[Input material]
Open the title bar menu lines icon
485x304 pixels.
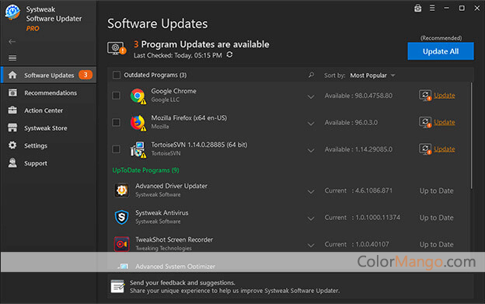pyautogui.click(x=432, y=8)
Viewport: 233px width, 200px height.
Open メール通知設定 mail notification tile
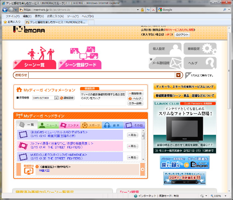coord(165,63)
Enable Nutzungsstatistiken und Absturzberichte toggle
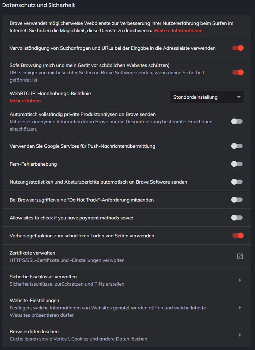 point(237,182)
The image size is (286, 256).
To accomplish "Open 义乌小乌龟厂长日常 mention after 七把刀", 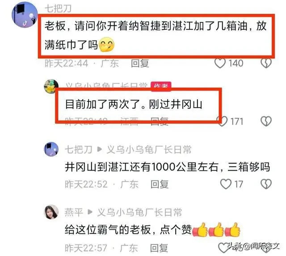I will 149,150.
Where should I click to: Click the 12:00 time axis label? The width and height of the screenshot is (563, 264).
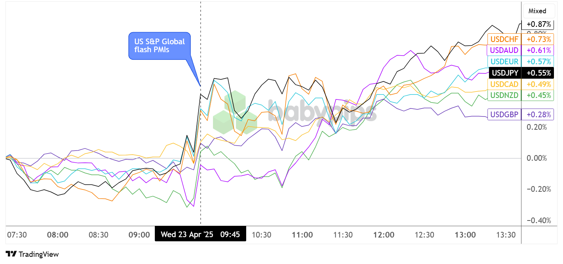(x=383, y=235)
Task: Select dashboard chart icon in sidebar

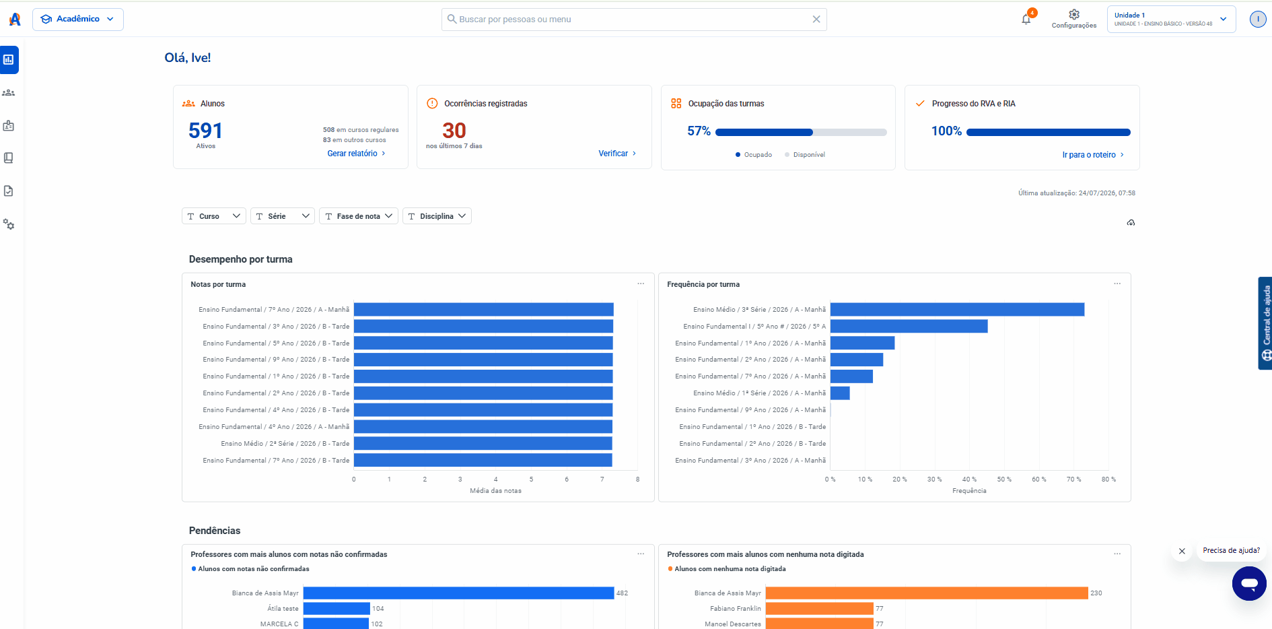Action: pyautogui.click(x=9, y=60)
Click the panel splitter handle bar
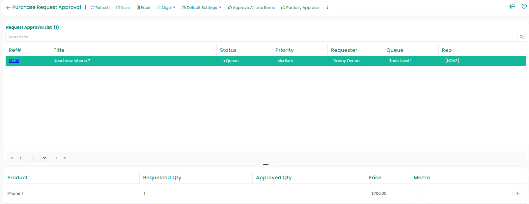529x204 pixels. coord(265,164)
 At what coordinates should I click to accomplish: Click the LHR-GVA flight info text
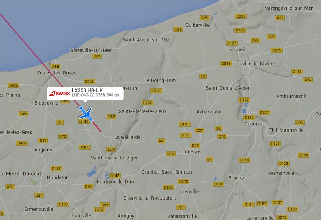95,95
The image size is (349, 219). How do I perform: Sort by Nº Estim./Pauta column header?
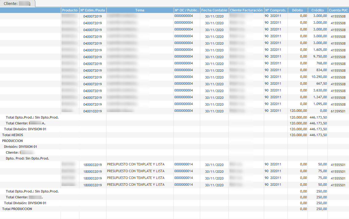point(93,10)
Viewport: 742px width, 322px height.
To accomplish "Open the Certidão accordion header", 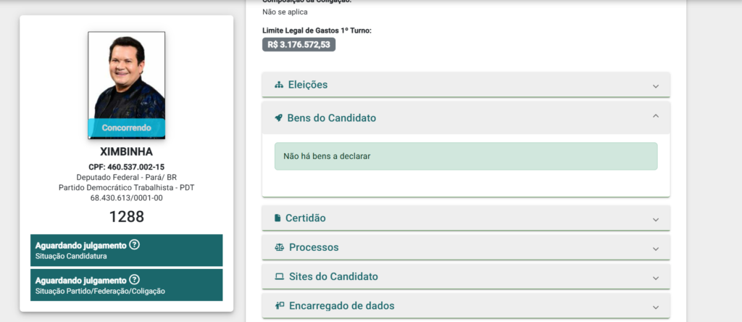I will 466,218.
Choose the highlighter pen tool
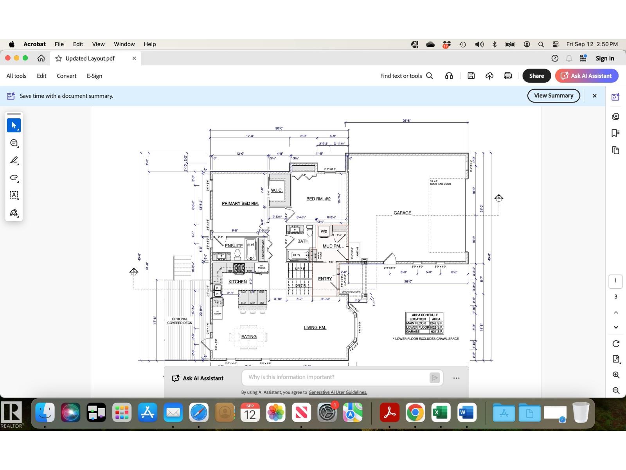The width and height of the screenshot is (626, 470). 14,160
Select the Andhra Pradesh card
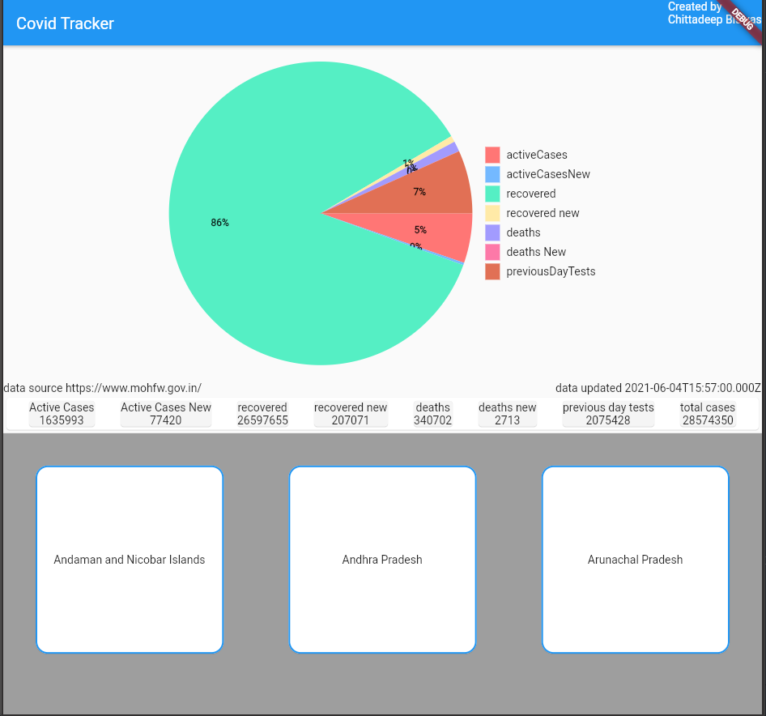Image resolution: width=766 pixels, height=716 pixels. pos(382,559)
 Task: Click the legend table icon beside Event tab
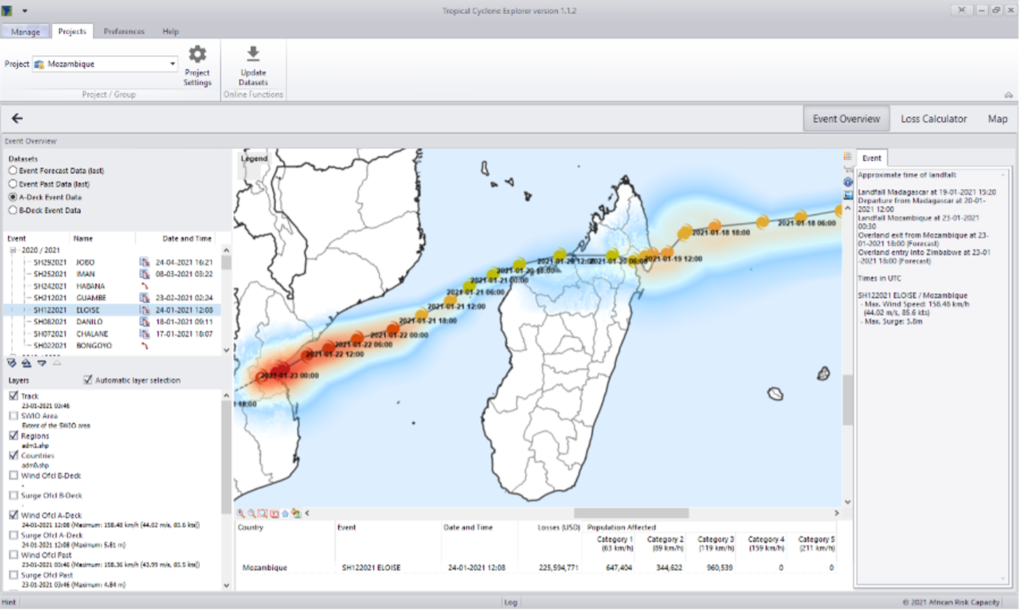[x=848, y=157]
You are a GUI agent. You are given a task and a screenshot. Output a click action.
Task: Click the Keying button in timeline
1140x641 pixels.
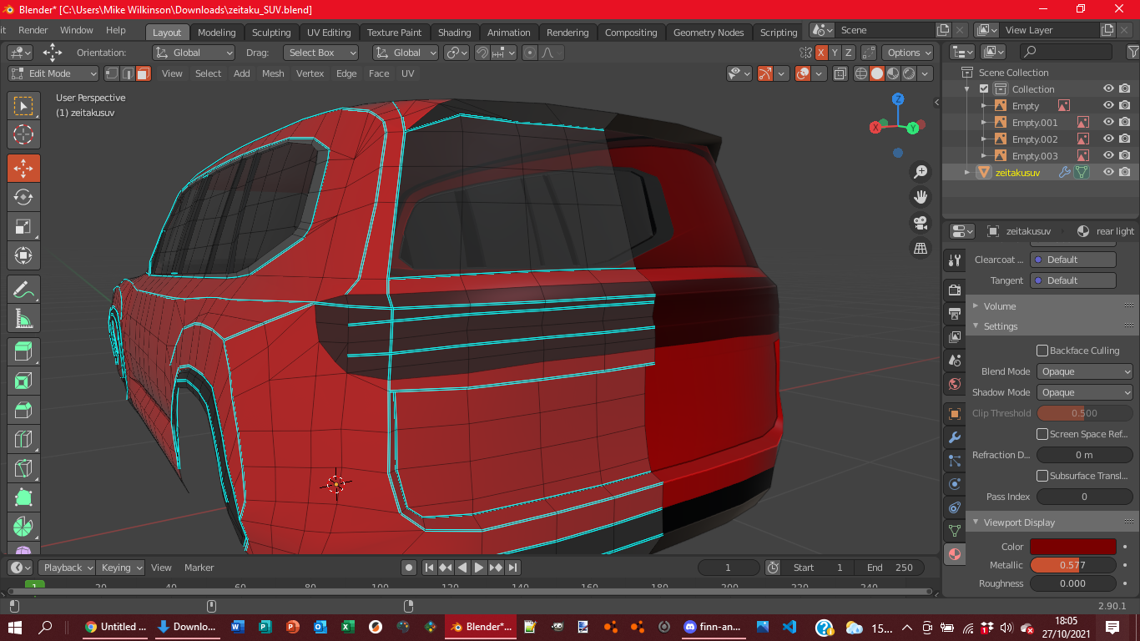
[/Input material]
#### What you will do
Quote only the lines that start at the line holding "Task: Click the legend" and end at the last line of the entries, including both of those lines, and omit every picture.

#### Exercise answer
 Task: Click the legend table icon beside Event tab
[x=848, y=157]
You are a GUI agent. You are given a task and a screenshot. Output a click action.
Task: Click the Keying button in timeline
1140x641 pixels.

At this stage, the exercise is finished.